Она чувствовала себя зимующей воробьихой, сгустком колючего перекати-поля. Зачем она пошла сюда, в Желтоводье? Только ли потому, что захотела в монастыре, среди монахинь, умолить Бога за душу Юхана? Юхан был католик, но это для Ксении было все одно: человек весь и всяк был от Бога, а в том, как называли Бога разные народы, она не разбиралась. Она шла по селам, по заметенным снегами нищим полям, вдоль железнодорожных путей, ночевала на разъездах, в пустых, застывших вагонах, усыпанных изнутри нетающей порошей, загаженных, исцарапанных ножевыми непристойностями.

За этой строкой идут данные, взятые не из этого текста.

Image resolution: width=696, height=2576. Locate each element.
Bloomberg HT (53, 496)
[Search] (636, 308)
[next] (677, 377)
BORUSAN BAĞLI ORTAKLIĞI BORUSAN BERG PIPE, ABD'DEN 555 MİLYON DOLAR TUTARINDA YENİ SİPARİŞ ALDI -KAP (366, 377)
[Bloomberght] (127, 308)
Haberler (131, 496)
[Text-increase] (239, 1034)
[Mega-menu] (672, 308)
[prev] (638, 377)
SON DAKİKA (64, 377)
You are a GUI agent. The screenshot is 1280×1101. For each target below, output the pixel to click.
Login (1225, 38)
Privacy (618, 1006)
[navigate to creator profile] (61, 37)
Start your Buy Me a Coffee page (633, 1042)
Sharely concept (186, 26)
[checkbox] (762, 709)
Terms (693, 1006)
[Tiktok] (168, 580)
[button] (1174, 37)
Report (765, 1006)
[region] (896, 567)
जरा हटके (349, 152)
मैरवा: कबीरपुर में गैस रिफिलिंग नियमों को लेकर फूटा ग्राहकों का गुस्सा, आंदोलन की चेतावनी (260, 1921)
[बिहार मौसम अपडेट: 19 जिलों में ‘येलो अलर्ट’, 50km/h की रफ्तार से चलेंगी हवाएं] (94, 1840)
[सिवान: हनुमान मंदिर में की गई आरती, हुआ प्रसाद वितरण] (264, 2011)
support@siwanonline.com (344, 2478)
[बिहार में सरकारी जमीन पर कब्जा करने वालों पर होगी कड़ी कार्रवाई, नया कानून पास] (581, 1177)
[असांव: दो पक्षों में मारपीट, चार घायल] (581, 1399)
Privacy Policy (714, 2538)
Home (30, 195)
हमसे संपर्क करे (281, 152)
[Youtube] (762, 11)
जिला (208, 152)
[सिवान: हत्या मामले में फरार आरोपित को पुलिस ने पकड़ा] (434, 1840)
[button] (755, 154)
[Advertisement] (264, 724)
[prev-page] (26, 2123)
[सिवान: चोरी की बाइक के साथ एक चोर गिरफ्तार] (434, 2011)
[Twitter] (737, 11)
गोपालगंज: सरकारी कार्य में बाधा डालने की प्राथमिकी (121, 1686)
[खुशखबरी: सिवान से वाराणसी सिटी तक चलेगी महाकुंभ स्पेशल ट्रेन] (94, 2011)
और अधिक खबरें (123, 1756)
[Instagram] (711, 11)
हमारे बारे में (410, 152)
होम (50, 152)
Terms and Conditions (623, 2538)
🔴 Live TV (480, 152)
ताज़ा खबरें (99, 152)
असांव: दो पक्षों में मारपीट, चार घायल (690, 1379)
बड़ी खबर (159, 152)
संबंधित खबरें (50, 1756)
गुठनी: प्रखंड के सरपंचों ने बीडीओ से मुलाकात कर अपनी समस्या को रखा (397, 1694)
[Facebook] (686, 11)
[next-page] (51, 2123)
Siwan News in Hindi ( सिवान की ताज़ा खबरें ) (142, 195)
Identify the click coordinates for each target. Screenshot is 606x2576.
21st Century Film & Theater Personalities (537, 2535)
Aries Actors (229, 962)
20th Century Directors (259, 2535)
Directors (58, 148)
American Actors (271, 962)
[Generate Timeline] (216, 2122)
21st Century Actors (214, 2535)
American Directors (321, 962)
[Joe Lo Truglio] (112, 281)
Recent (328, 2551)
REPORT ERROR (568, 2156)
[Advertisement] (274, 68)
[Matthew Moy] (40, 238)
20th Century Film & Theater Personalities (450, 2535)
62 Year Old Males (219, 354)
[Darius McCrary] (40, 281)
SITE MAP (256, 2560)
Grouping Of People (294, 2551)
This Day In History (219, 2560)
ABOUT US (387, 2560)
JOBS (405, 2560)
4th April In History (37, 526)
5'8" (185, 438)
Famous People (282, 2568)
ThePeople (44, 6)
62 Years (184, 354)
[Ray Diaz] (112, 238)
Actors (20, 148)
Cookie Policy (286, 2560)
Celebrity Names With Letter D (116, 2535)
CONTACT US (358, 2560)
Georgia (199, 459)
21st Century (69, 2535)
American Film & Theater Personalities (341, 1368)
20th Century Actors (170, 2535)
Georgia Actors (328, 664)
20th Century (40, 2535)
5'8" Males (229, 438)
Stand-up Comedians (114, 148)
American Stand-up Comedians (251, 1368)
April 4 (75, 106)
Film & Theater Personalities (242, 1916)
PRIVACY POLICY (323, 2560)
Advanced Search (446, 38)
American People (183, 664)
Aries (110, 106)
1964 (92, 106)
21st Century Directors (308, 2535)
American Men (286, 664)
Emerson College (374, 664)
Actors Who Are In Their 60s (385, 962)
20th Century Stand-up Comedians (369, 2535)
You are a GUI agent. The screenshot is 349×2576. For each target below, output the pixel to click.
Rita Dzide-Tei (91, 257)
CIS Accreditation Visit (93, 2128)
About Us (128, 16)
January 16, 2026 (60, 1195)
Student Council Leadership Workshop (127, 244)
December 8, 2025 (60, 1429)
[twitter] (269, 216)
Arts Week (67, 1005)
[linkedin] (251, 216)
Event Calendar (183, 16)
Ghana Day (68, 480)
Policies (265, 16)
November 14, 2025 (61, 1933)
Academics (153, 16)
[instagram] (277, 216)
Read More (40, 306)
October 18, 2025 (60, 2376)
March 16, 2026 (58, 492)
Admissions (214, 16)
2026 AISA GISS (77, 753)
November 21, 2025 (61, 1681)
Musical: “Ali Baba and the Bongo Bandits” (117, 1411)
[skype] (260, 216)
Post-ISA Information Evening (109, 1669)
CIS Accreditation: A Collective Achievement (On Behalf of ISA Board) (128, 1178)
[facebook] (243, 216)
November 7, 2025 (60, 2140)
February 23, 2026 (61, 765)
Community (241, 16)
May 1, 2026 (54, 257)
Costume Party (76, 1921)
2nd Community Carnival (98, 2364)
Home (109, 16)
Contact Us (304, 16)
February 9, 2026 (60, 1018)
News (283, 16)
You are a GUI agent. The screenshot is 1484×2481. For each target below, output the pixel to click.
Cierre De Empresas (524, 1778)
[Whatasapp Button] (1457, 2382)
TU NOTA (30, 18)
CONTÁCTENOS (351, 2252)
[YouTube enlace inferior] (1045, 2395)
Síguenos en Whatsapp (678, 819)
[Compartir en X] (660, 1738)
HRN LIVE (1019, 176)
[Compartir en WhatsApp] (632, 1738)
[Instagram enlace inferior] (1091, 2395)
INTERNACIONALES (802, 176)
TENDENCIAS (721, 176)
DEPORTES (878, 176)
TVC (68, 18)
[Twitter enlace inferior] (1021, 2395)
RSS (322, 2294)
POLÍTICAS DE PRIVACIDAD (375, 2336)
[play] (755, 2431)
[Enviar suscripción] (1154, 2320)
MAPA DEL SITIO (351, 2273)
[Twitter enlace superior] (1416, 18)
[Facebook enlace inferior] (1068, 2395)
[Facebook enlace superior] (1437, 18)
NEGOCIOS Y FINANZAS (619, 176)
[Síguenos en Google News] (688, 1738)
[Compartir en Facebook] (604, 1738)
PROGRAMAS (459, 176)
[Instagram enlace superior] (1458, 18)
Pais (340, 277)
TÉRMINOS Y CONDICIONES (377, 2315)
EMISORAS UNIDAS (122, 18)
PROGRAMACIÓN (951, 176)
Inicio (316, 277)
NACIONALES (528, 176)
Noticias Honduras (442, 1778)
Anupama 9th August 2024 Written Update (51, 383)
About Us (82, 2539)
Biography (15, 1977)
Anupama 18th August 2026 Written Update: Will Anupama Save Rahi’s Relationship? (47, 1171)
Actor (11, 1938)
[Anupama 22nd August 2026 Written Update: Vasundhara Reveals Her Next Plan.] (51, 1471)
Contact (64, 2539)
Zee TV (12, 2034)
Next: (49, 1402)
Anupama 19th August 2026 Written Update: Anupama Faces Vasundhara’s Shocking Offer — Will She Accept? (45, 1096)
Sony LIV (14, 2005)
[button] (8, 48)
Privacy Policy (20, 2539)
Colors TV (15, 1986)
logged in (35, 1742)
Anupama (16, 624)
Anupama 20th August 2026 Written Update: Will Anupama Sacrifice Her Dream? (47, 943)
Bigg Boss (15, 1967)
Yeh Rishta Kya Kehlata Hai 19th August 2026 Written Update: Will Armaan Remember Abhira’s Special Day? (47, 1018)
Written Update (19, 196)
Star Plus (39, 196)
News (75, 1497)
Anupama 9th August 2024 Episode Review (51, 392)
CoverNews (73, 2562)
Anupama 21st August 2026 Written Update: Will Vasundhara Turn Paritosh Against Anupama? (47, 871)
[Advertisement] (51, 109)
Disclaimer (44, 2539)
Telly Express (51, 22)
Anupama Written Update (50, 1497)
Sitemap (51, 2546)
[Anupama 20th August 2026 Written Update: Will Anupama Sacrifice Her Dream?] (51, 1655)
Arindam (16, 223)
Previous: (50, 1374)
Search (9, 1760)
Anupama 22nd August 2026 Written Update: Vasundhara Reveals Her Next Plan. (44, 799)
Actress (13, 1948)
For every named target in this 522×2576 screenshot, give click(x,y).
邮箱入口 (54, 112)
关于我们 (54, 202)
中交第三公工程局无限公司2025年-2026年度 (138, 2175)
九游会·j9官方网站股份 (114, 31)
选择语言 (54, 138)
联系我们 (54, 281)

На ней была Юханова теплая фуфайка и Юханова шапка-ушанка, в которой он ходил на этюды, Юхановы старые утепленные штаны, перемазанные масляной краской; ночную рубаху она заправила под штаны и имела вполне мужской, бродячий вид, и издали, когда она брела темной подбитой вороной по камчатным скатертям бесприютных полей, ее можно было принять за старика-сезонника, больного бича, напрочь промотавшего заработки в низкопробных кабаках и бредущего по миру, не зная, где приклонить голову. У Ксении впереди маячила цель — Желтоводье, и она ее достигла. А теперь, когда она стояла и жалась с ноги на ногу перед воротами монастыря, ей стало страшно. Ворота были огромные и неприступные. За белого камня стеной торчали коричневые, похожие на крепенькие подберезовики купола надвратного, Архангельского, собора. Все было огромное, каменное, дубовое, великое, давящее. Маленькая, маленькая стояла Ксения супротив Божьей вотчины. И, перекрестясь, маленькая Ксения подняла маленькую руку и постучала кулаком в древо ворот — до медного кольца, выше ее головы, она не достала.
Она стояла и стучала целый час. Никто не услышал ее. Монастырь молчал за крепкими стенами, жил своей сокрытой, густой древней жизнью. Ноги Ксении стали пристывать к подталому насту. В промороженных пятках затукала воспаленная кровь. Она чуть не помянула в сердцах черта — здесь-то, в Божьем месте! И, отчаявшись стучать, крикнула истошно, и голос воткнулся в кирпичную светлую стену, будто копье:
— Э-эй! Сестрицы! Пу-сти-те! Христа ра-ди!..
Молчание. Гул серого ветра в вышине. Волга за спиной, укрытая коростой льда, блестела серо-золотым — так блестели кольчуги предков — стальным блеском; Ксения, молясь и дрожа, перешла ее по непрочному, недавно ставшему льду, чтобы попасть в монастырь, ибо переправы от Лыскова сюда не было. Вороны качались в ветвящихся березах, каркали оголтело.
Ксения приняла решение пробраться внутрь через лаз, через дырку в вековом кирпиче. Это она-то не просочится?! Она побрела вокруг монастырской ограды и нашла распахнутые крохотные воротца: наверное, сюда входили козы из Макарьева, чтобы монахини их подоили, а может, и подводы вползали, протискивалась лошадь с упряжкой. Может, помогали голодным, век постящимся насельницам! Привозили им огурцы, капусту, картошку!